[Text section]:
'''
A Formidable Gentleman: The Corps of Discovery Meets the Grizzly Bear
As the Corps of Discovery approached the border of what is now the state of Montana, they anticipated their first meeting with the "grisly" with a mixture of excitement and fear. Well acquainted with the journals of Canadian explorer Alexander MacKenzie, as well as the accounts of the Native American tribes they had encountered along the way, they had gathered as much information as possible on the bear, but still found they knew very little.
They had seen occasional bear sign while passing through present-day South Dakota. According to Lewis, the tracks were "verry large."
On an unseasonably warm Sunday, April 13th, 1805, a week after having left the Mandan, the Corps found a spot on the Missouri where numerous bison had fallen through the ice in winter and collected on the shore following the thaw. Enormous bear tracks wended their way along the shore and in between the heaps of ripening meat, but a disappointed Lewis wrote that "we have not as yet seen one of these anamals... the men as well as ourselves are anxious to meet with some of these bear."
Anxious, yes, but not overly concerned. Lewis admitted in his journal entry for the day that the tribes he had encountered "give a very formidable account of the streng[t]h and ferocity of this anamal, which they never dare to attack but in parties of six eight or ten persons; and are even then frequently defeated with the loss of one or more of their party," while also blithely concluding that "the savages attack this anamal with their bows and arrows and the indifferent guns with which traders furnish them."
'''
[Data lines]:
'''
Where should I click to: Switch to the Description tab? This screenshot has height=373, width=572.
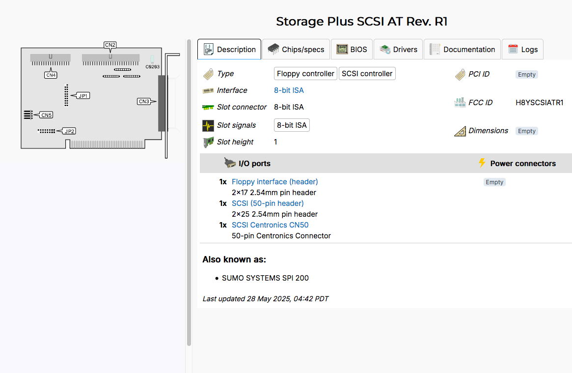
'''
[Instruction A]: In the piece about the Corps of Discovery and the grizzly bear, why had heaps of bison meat collected along the shore of the Missouri on April 13th, 1805? Answer in one to three sentences.
[Instruction B]: List every geographic place the grizzly bear account names.
[Instruction C]: Continue the account of the Corps of Discovery's first encounters with the grizzly bear, starting after its final sentence.

[Result A]: Many bison had fallen through the ice during the winter. After the thaw, their bodies collected on the shore.

[Result B]: Montana, South Dakota, the Missouri

[Result C]:
The unwritten subtext is this: outfitted as they were with the latest cutting-edge technology, Lewis didn't think the bear would be giving them quite as much trouble.
Still, it is hard not to detect a hint of awe in his tone as Lewis relates that "when the Indians are about to go in quest of the white bear, previous to their departure, they paint themselves and perform all those supersticious rights commonly observed when they are about to make war uppon a neighbouring nation."
The next day, they saw more tracks. But still, no bear.
On April 27, they crossed the border of modern-day Montana. The grizzly bear wouldn't make them wait long now.
Just two days later, near present-day Culbertson, MT, they encountered a pair of bears, wounding one and killing the other after it chased Lewis for what he thought was about 80 yards. He estimated the creature's weight at 300 lbs and concluded it was a juvenile. Yes, the creature was "much more furious and formidable" than the black bears to which they were accustomed. Yes, "it is asstonishing to see the wounds they will bear before they can be put to death." Still, Lewis wrote, "in the hands of a skillfull riflemen they are by no means as formidable or dangerous as they have been represented."
It wasn't long before he would come to revise his opinion.
The next week, they encountered an adult grizzly on the shore. The men, eager to claim a trophy, began to fire at the animal. Lewis says ten of their balls pierced it, five "through the lungs." It's hard to read the account today without feeling a little sorry for the bear, which "did not attempt to attack, but fled and made the most tremendous roaring from the moment he was shot."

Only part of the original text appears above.